National strikes row continues

On November 30, the largest series of strikes in UK history are set to take place.

They will involve over 25 different unions around the country including UNISON, Unite, NUS and EIS. The Trades Union Congress'(TUC) website states that their Day of Action could potentially attract up to 3 million workers in the walkout.

The unions have come out in anger about the government’s plans to renegotiate pensions. Under the new proposals, public sector workers will pay more towards their pensions, work longer, and receive less when they retire.

This strike action has attracted unions historically unwilling to walk out, including the Association of Headteachers and Deputies in Scotland. The National Association of Probation Officers are also on the list and they have only gone on strike twice in the past 100 years.

The government has warned that the strikes on Wednesday could cost the country £500m and lead to job losses.

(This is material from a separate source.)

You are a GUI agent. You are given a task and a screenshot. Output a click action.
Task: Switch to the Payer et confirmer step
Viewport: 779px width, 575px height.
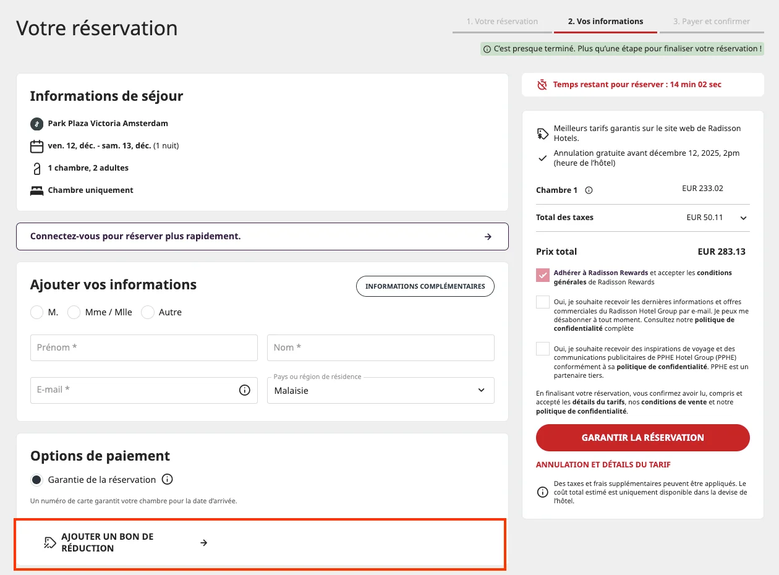point(712,21)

The unions responded to these claims by accusing the government of “fantasy economics.” The general secretary of the TUC, Brendan Barber, has said that the government is using public sector workers as scapegoats for the country’s economic problems.

The strikes were announced shortly after the government stated they were making concessions to the Unions, exempting public sector workers within 10 years of retirement, from these changes. The unions are unhappy with the government’s lack of flexibility.

Student walkouts, encouraged by the National Campaign Against Fees and Cuts, are also planned for next Wednesday.  The collective protests mean the number of people on the streets is likely to be more than 3 million.

These demonstrations are likely to cause school closures, disrupt NHS services, border agencies, waste collection and universities.